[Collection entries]

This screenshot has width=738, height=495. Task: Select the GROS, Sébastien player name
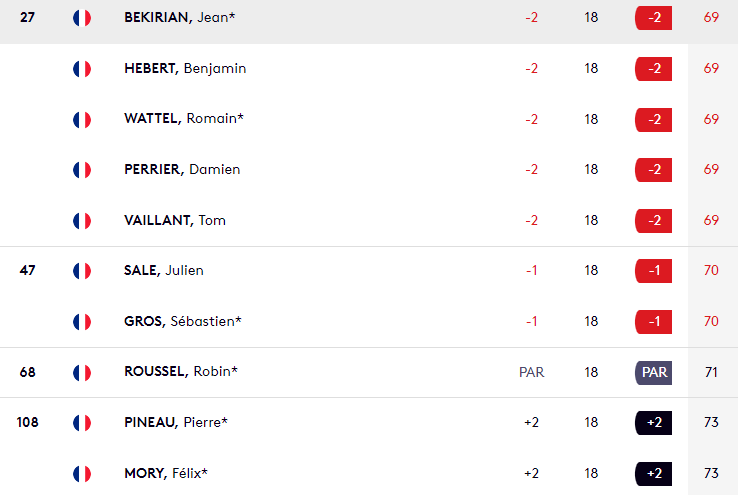point(183,321)

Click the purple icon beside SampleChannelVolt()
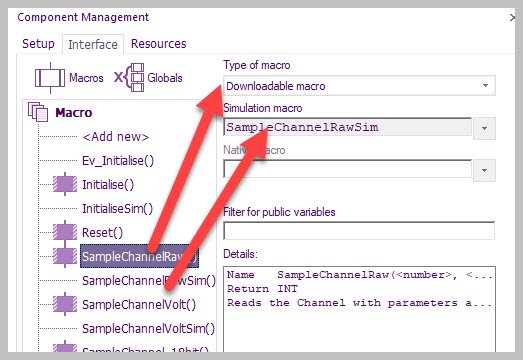65,304
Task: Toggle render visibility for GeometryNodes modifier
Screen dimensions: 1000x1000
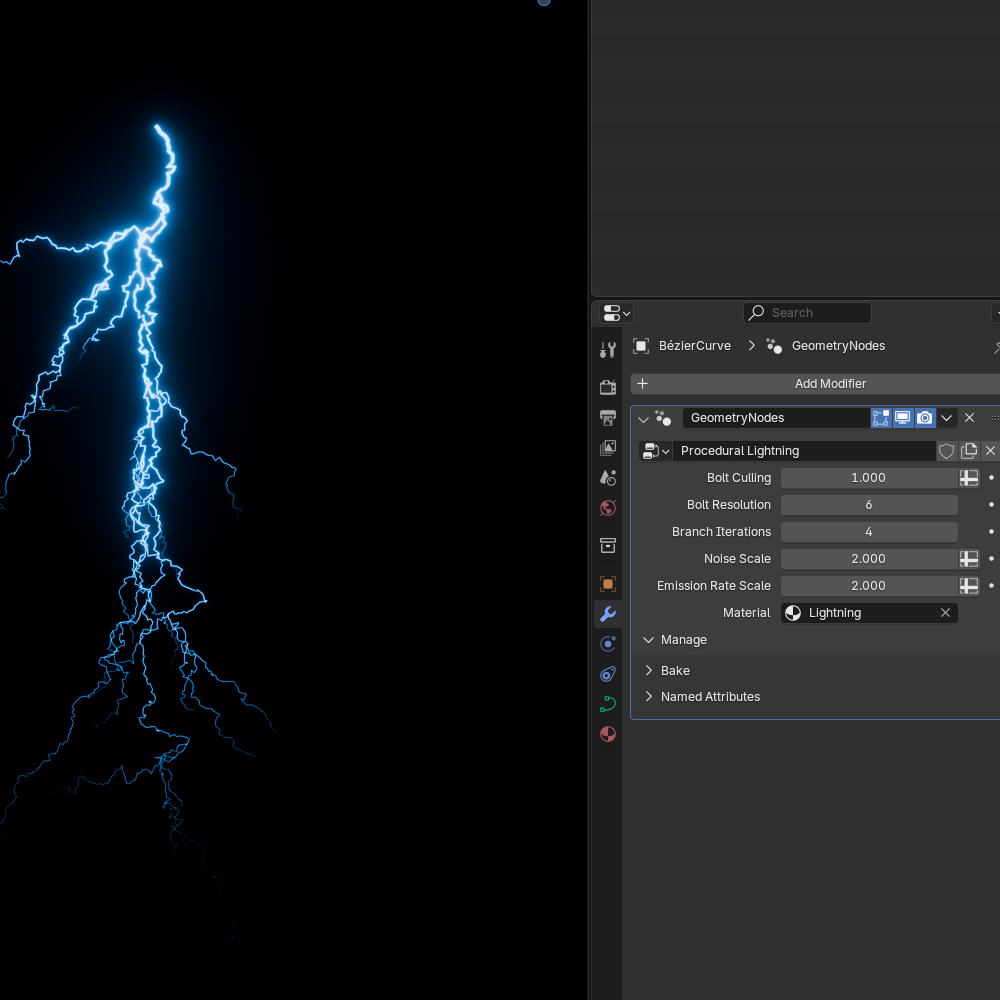Action: coord(924,417)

### WORK TO BE COMPLETED
Take the line that contains "Click the purple" and every line after it up to the end of the records above, and restate them exactly, without the pictures.

### ANSWER SECTION
Click the purple icon beside SampleChannelVolt()
65,304
Task: Toggle render visibility for GeometryNodes modifier
Screen dimensions: 1000x1000
Action: coord(924,417)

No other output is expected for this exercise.